Solution: Apply additional filter patterns in the Instana configmap for the integration to exclude when querying the metric list from Instana.

  1. Get the Instana pod logs to determine which technology plug-in contains many metrics

    oc logs $(oc get pod | grep 'instana-conn' | awk '{print $1}') | grep -e "Plugin \'.*\' \(.*\)"
    

    The following example log indicates that a aceMessageFlow technology plug-in that contains a large list of metrics, and that is a candidate to filter.

    Tip: Look for any technology plug-ins that contain more than 100 metrics.

    0000004d InstanaInstan I Plugin 'ACE Message Flow' (aceMessageFlow) metrics: 2,666 included, 0 filtered.
    
  2. Determine the available metrics names by technology from the Instana API or from your Instana administrator. To use the Instana API, you can use a command similar to the following sample command, which queries aceMessageFlow metrics:

    INSTANA_ENDPOINT=<your Instana host>
    INSTANA_TOKEN=<your Instana API token>
    curl --request GET -s  --url ${INSTANA_ENDPOINT}/api/infrastructure-monitoring/catalog/metrics/aceMessageFlow \
    --header "authorization: apiToken ${INSTANA_TOKEN}" \
    | jq 'group_by(.pluginId)[]|  {(.[0].pluginId): [.[] | .metricId] | sort}'
    
  3. Create a pattern to filter metrics from the output of the previous command.
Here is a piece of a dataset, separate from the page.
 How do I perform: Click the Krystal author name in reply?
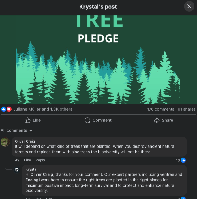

For example, flowNodes\\..* to filter all metrics with flowNodes. prefix.

  4. Get the Instana integration configmap name to add the filter pattern from the previous step.

    Note: If multiple Instana integrations exist, select the configmap with the UID that matches the pod name.

    oc get configmap | grep instana-connector
    
  5. Extract the exclude-filter-patterns from the configmap. This command saves the content of the configmap into the local file:

    oc extract configmap/ibm-grpc-instana-connector-d59eea9f-501d-4bd1-b3a3-6f98b49b0930 --keys=exclude-filter-patterns --to=.
    
  6. Edit the local exclude-filter-patterns file to add the metric pattern in addition to the default ones that are defined in the filters array.

    Note: To escape a slash \ character, you must use double \\. For example:

    {"filters":["fs\\./dev/.*","fs_mount\\./.*","metrics\\.counters\\..*\\..*\\..*","(.*\\.)?metrics\\.gauges\\..*\\..*\\..*","metrics\\.meters\\..*","(.*\\.)?metrics\\.timers\\..*","prometheus\\.metrics.*","flowNodes\\..*"]}
    
  7. Apply the change to the configmap:

    oc set data configmap/ibm-grpc-instana-connector-d59eea9f-501d-4bd1-b3a3-6f98b49b0930 --from-file=exclude-filter-patterns
    
  8. Verify that the new filter pattern is loaded by the pod, and that the number of metrics that are filtered for the technology plug-in is changed.

    oc logs $(oc get pod | grep 'instana-conn' | awk '{print $1}') | grep 'Loaded filter patterns from ConfigMap'
    
  9. Verify that the Instana integration can send an update to the UI successfully:

    oc logs $(oc get pod | grep 'instana-conn' | awk '{print $1}') | grep -e 'Status message .* write with configuration patch .* successful.'
    
  10. In the Edit Instana integration UI page, the list of technologies and metrics list is now updated.

IBM Cloud Pak for AIOps cannot close some alerts when an Instana integration exists

When an integration with Instana exists, IBM Cloud Pak for AIOps might not be able to close some alerts. Instead, you might need to check the status for the associated event within the Instana UI and clear the alert manually.

Solution: To find the alert URL for clearing the alert, complete the following actions:

  1. From the IBM Cloud Pak for AIOps console, open the Incidents and alerts tool.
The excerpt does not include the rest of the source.